Yes, you might assume it goes without saying that a seller should scrub their place of lingering bodily fluids before putting it on the market, but, as Mr. Mansell observed, you’d be wrong. (Though, to be fair, the sellers of the bloody living room did try to hide the stains under an air mattress.)

“It’s pretty amazing,” he said, adding that such finds are particularly prevalent in rapidly gentrifying neighborhoods where, over the last few years, at least, buyers have been game for more or less anything.

“A lot of [agents] have this idea that whatever inventory comes up for sale, it pretty much gets bought,” Mr. Mansell said. “And [properties] often do get bought regardless of the condition or shape they are in.”

But, he added, a little sprucing up, or staging, can “absolutely” help a house sell more quickly and at a higher price than it otherwise would.

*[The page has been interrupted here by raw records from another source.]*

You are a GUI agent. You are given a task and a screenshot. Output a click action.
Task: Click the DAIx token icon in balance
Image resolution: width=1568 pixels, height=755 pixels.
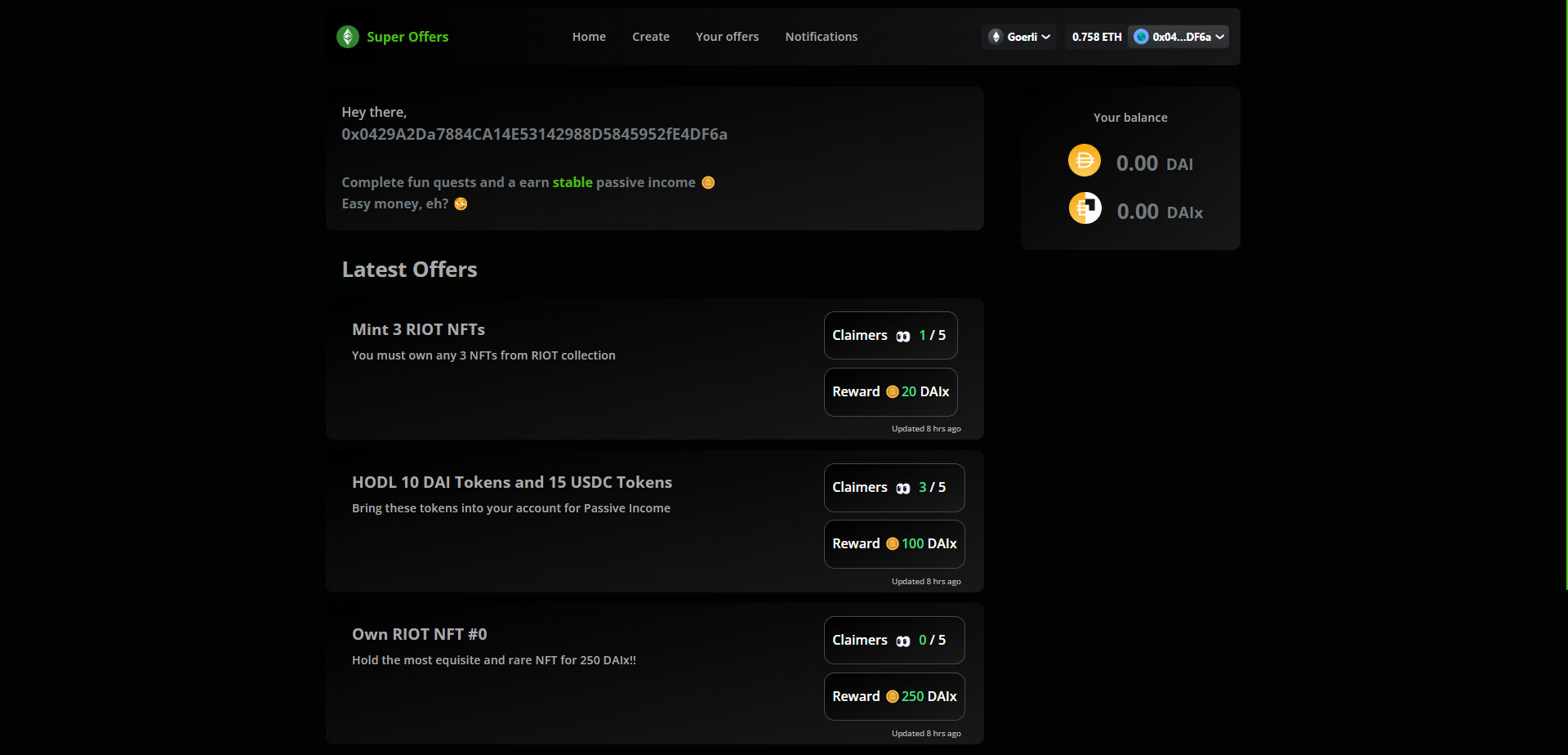(x=1085, y=208)
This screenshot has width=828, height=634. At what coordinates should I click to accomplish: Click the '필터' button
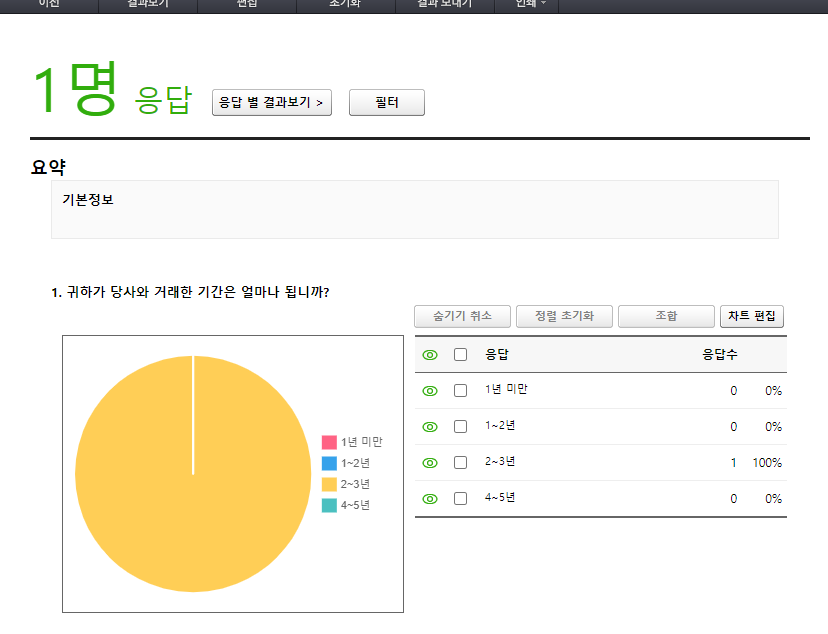tap(386, 103)
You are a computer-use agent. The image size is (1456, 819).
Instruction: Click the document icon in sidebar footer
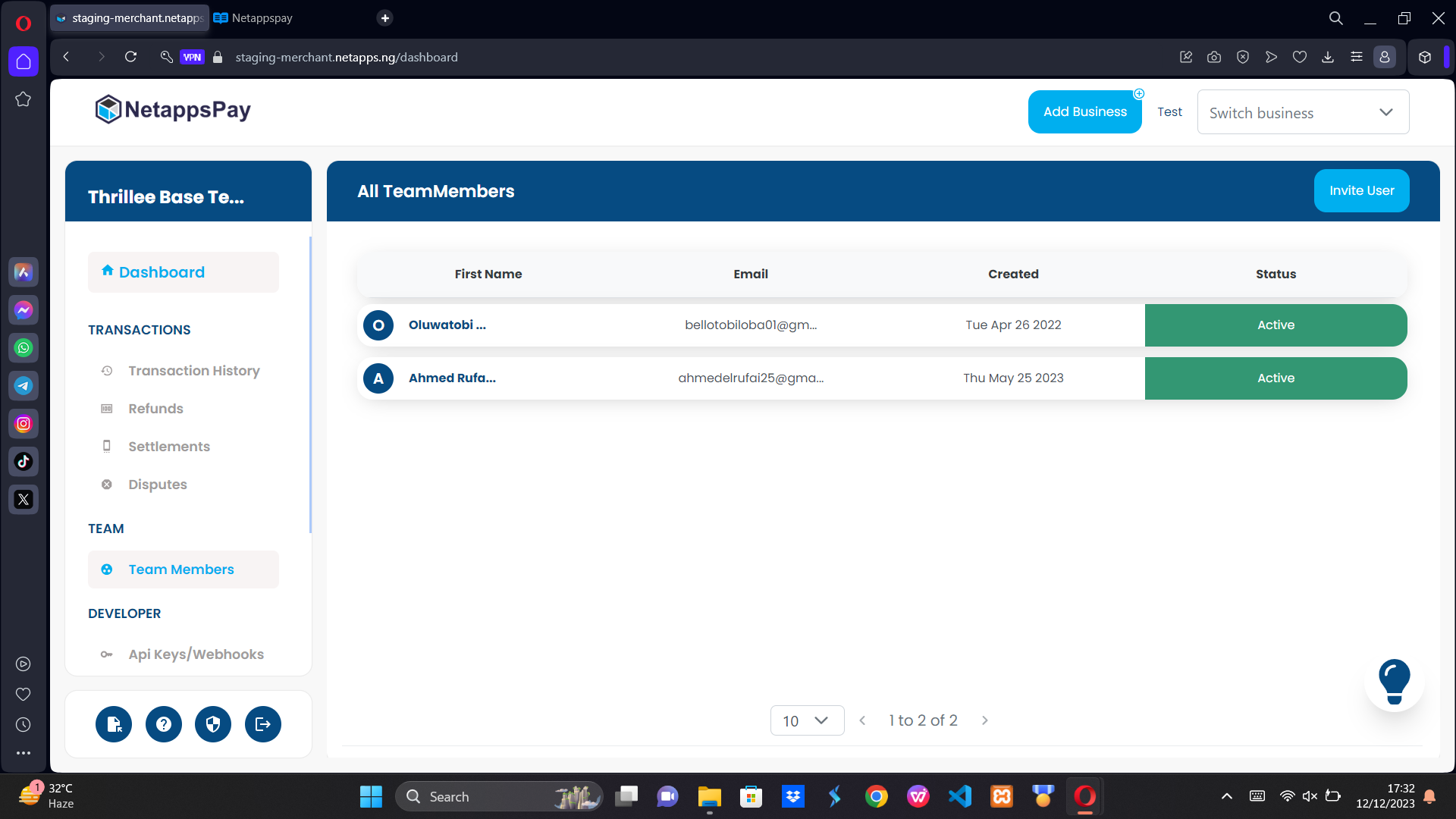coord(114,724)
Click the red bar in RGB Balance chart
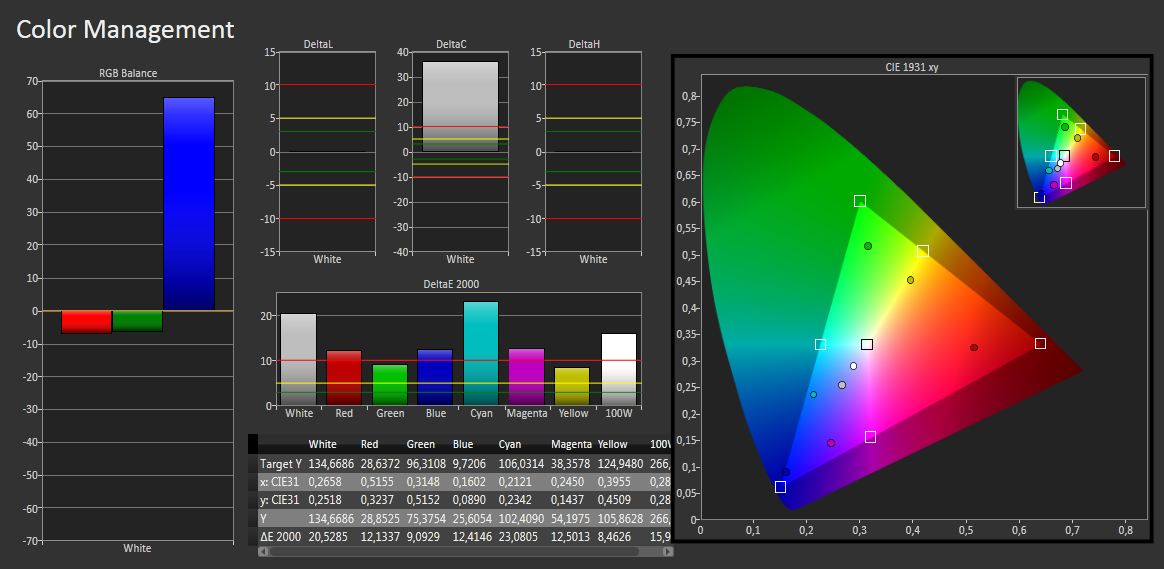1164x569 pixels. click(87, 321)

It can be a delicate matter, though. How, for instance, do you tell your client that the puce shag carpet lining their conversation pit isn’t quite so au courant as it once was? That Star Wars wallpaper might not be the most appropriate choice for the master suite?

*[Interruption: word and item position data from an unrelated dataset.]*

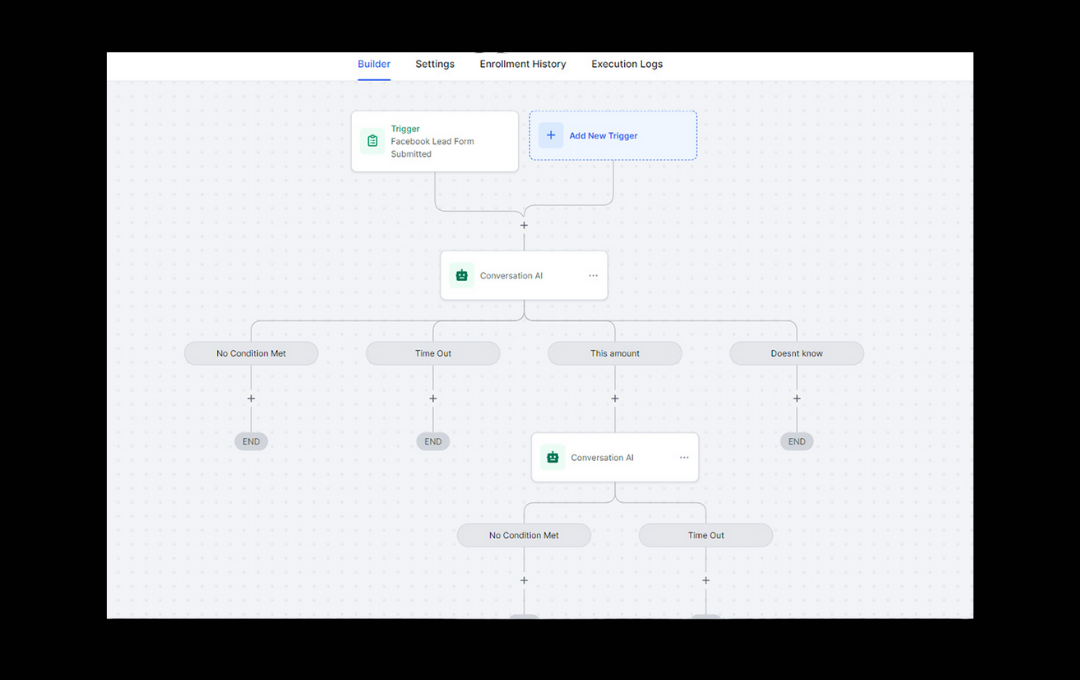The image size is (1080, 680).
Task: Select the Builder tab
Action: [374, 64]
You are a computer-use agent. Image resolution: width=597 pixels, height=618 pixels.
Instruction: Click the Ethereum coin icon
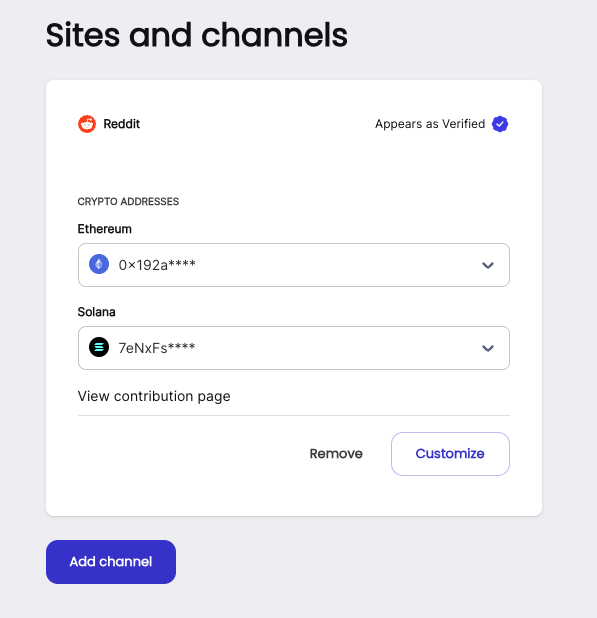click(99, 264)
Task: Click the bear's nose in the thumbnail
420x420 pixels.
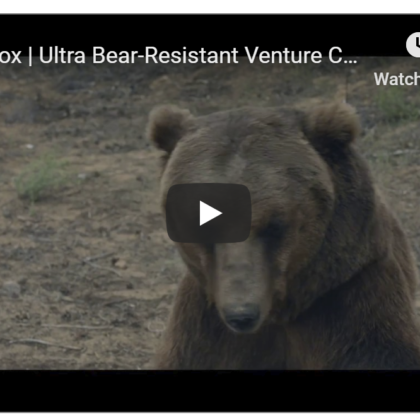Action: pos(243,319)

Nick Gross, a salesperson with TripleMint, recalled trying once to convince an older client to make few changes to her Kips Bay apartment to better her chances of luring a buyer. Among other things, Mr. Gross hoped to tone down the bedroom’s leopard print scheme, relieve the living room of its surplus ottomans, and open the perpetually closed black-out shutters to show off the unit’s three exposures.

“I began to discuss with her where we might make some adjustments,” he said. “And she was not having it.”

It took more than two weeks of back and forth and the intercession of the woman’s son before she relented, Mr. Gross said. Once she did, though, they had a half-dozen offers in short order, including one at above their ask that ultimately won the day.

Prime Manhattan Residential’s Katherine Salyi has been working since the summer with the seller of a unit at 68 Jane Street to get the property ready to go to market.

“It took a couple of months [for the seller] to really get their arms around what the staging could achieve for them and how it would be helpful,” she said. “It’s a delicate subject. Each seller is different and they have different emotional attachments to their homes and their belongings. And in this instance it took that long to get them to the point where they were willing to make the changes.”

Engels & Völkers NYC agent Christine Miller Martin suggested that staging is especially relevant for resellers given the large stock of new development apartments they are competing with. That’s particularly true for estate condition apartments, a niche of the market she deals in frequently.

At the same time, you don’t want to go overboard. Several years ago, Citi Habitats agent Joseph Brucculeri took over a listing in Hell’s Kitchen that the previous broker had staged perhaps a little too aggressively.

“There was like a sofa, a dining table, a coffee table, a chair, and piano,” he said. “It wasn’t like a huge grand piano. But he put a piano in there.”

To what extent staging actually matters is hard to pin down. There’s no shortage of agent anecdotes about apartments that better staging helped sell after they’d lingered on the market for months, and industry surveys from groups like the National Association of Realtors have found that a large majority of agents believe it has a beneficial effect.

Research from Michael Seiler, a professor of real estate and finance at the College of William and Mary, suggests, though, the benefits are less clear cut. In a 2014 study, Dr. Seiler found no boost in sales price from staging, though he noted that the study wasn’t able to investigate whether staging might help homes sell more quickly.

So, would he bother staging his own house if he were selling?

“You know, if it cost me a couple of grand, I would, because I’m not really sure what the answer is,” he said. “Five grand? I don’t know about five grand. To me it seems a bit untested.”